Così, ci sono piccoli gesti pieni di grande significato e, per converso, piccole omissioni che tradiscono grandi insensibilità.
Prendete, per esempio, Il Volo, la bella scultura di Gianfranco Rizzi che una volta faceva bella mostra di sè sul piazzale dell’aeroporto Lisa. Venne rimossa durante i lavori di rifacimento del piazzale esterno dello scalo foggiano, e mai più ricollocata al suo posto. Anzi, è finita tra i rifiuti. Una vicenda assurda e incredibile, anche perché la realizzazione della scultura, costò un bel po’ di danaro pubblico.

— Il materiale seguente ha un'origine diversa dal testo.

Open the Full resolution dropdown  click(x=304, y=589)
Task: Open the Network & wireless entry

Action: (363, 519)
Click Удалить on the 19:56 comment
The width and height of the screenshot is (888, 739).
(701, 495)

Questa storia incresciosa mi è tornata alla mente ieri, quando ho utilizzato nel post sul probabile matrimonio tra Aeroporti di Puglia e la società che gestisce l’aeroporto napoletano di Capodichino, una vecchia foto del monumento scomparso. C’è chi ha espresso apprezzamento per la fotografia e per la bellezza dell’opera d’arte, e chi ha ricordato, con un pizzico nostalgia, di possedere una foto del giorno del proprio matrimonio, scattata davanti alla scultura di Rizzi.
Avete capito bene. In una città che non offre molte bellezze e che quindi provoca non pochi problemi ai fotografi che debbono scattare le foto dei matrimoni, Il Volo era una meta obbligata per gli “scatti matrimoniali”.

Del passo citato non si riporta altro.